4 million Ukrainians who died

The Atlantic October 2017: Anne Applebaum on the famine Stalin created in Ukraine:

In the years 1932 and 1933, a catastrophic famine swept across the Soviet Union. It began in the chaos of collectivization, when millions of peasants were forced off their land and made to join state farms. It was then exacerbated, in the autumn of 1932, when the Soviet Politburo, the elite leadership of the Soviet Communist Party, took a series of decisions that deepened the famine in the Ukrainian countryside. Despite the shortages, the state demanded not just grain, but all available food. At the height of the crisis, organized teams of policemen and local Party activists, motivated by hunger, fear, and a decade of hateful propaganda, entered peasant households and took everything edible: potatoes, beets, squash, beans, peas, and farm animals. At the same time, a cordon was drawn around the Ukrainian republic to prevent escape. The result was a catastrophe: At least 5 million people perished of hunger all across the Soviet Union. Among them were nearly 4 million Ukrainians who died not because of neglect or crop failure, but because they had been deliberately deprived of food.

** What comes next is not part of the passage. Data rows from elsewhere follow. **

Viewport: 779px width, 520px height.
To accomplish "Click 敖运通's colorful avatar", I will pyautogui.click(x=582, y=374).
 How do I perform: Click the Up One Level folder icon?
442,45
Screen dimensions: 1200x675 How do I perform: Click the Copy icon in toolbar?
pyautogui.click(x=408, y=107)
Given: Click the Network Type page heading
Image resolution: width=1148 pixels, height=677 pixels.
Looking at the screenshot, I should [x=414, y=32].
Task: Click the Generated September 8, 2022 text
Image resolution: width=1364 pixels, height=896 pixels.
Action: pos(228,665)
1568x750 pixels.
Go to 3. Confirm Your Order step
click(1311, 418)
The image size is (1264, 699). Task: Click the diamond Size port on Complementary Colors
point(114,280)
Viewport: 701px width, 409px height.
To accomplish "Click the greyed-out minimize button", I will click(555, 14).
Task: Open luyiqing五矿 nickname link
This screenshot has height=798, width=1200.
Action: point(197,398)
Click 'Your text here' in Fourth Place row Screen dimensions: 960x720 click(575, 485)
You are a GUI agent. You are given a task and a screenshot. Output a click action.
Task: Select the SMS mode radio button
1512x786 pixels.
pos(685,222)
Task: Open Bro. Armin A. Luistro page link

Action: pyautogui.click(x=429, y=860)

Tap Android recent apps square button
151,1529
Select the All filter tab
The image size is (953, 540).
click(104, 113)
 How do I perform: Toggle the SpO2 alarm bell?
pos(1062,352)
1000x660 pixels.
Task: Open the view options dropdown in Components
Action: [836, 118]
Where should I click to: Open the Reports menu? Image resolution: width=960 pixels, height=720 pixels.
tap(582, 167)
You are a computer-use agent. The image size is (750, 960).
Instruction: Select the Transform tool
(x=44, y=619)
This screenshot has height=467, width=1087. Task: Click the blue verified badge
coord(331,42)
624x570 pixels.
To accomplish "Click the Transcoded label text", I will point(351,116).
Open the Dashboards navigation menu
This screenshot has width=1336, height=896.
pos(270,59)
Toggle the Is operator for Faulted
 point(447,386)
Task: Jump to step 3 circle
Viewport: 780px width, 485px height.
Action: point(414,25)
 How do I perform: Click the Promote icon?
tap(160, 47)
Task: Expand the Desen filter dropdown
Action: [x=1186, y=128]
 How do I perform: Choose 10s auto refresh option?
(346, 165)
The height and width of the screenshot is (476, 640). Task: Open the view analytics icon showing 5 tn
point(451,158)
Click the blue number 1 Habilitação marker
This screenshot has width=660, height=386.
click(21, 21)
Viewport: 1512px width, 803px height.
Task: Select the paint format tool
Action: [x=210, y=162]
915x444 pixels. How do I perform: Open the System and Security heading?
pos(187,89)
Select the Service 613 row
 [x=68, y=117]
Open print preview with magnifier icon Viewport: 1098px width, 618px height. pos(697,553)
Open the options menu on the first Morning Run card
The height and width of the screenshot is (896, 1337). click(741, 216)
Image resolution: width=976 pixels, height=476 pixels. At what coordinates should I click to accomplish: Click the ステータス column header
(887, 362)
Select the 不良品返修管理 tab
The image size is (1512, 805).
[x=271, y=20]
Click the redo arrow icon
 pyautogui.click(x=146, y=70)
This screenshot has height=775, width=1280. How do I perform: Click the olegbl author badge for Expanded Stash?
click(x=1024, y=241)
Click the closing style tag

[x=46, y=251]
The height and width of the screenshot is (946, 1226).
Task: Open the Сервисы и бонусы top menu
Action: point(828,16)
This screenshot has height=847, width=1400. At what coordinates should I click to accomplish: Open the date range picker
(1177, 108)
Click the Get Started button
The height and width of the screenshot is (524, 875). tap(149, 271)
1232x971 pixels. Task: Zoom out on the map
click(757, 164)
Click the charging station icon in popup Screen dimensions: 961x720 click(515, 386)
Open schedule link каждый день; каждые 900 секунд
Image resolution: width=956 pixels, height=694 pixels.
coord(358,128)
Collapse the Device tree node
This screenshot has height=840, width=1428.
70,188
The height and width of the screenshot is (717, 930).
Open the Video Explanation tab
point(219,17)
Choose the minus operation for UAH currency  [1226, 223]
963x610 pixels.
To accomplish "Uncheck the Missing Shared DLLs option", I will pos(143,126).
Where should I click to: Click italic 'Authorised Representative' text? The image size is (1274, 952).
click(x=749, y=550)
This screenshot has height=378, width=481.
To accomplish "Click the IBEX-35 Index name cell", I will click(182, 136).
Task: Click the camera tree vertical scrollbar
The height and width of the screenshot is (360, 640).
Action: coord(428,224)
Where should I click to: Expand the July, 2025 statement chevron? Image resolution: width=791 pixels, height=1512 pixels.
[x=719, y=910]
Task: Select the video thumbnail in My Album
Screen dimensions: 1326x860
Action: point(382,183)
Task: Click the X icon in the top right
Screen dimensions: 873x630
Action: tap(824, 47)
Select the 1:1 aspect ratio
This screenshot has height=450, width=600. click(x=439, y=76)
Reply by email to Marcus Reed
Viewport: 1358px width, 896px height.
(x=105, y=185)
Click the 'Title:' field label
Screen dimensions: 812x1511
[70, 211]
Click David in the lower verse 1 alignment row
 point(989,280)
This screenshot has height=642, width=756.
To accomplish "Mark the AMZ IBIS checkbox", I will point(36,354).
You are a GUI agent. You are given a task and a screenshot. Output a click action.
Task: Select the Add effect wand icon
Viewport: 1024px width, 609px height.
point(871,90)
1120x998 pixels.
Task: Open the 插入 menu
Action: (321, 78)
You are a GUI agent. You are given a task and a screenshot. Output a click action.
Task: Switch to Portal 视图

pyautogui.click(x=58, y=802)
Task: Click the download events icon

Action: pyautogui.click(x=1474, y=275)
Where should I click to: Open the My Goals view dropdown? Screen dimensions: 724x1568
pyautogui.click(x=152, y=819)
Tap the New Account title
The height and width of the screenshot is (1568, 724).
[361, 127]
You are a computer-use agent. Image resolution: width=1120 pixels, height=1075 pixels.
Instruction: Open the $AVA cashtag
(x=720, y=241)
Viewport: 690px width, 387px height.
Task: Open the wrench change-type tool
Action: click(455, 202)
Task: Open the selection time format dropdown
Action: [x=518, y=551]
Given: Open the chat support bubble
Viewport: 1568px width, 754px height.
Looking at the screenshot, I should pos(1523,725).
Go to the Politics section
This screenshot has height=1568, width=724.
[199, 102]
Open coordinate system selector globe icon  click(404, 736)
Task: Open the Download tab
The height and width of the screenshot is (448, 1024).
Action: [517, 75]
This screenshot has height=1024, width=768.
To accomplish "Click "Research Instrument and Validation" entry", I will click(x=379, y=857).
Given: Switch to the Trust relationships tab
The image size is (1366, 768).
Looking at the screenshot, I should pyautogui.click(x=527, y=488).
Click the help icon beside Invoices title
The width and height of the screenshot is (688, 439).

This wasn’t the potato famine. The grain didn’t rot in the fields, it was seized by the state along with all the other food, and the doors were locked.

Foreign journalists didn’t report on the famine, partly because they were threatened with expulsion if they did and partly because they were limited in where they could travel (Ukraine was forbidden). An aide of Lloyd George’s named Gareth Jones got off the train south early and walked through part of Ukraine, uncovering the truth. Journalists united to say he was nuts, an opportunist, deluded, blah blah blah – he was a terf, in short. His story was largely buried.

On March 31, just a day after Jones had spoken out in Berlin, [Walter] Duranty himself responded. “Russians Hungry But Not Starving,” read the New York Times headline. Duranty’s article went out of its way to mock Jones:

There appears from a British source a big scare story in the American press about famine in the Soviet Union, with “thousands already dead and millions menaced by death and starvation.” Its author is Gareth Jones, who is a former secretary to David Lloyd George and who recently spent three weeks in the Soviet Union and reached the conclusion that the country was “on the verge of a terrific smash,” as he told the writer. Mr. Jones is a man of a keen and active mind, and he has taken the trouble to learn Russian, which he speaks with considerable fluency, but the writer thought Mr. Jones’s judgment was somewhat hasty and asked him on what it was based. It appeared that he had made a 40-mile walk through villages in the neighborhood of Kharkov and had found conditions sad.

I suggested that that was a rather inadequate cross-section of a big country but nothing could shake his conviction of impending doom.

It wasn’t the popular narrative at the time, so Duranty laughed it off, knowing it was true.

Duranty continued, using an expression that later became notorious: “To put it brutally—you can’t make an omelette without breaking eggs.” He went on to explain that he had made “exhaustive inquiries” and concluded that “conditions are bad, but there is no famine.”

But there was, and he knew there was. He wanted to stay in Moscow and keep his role as the bigshot NY Times reporter on the Soviet Union, so he waved away Jones’s reporting.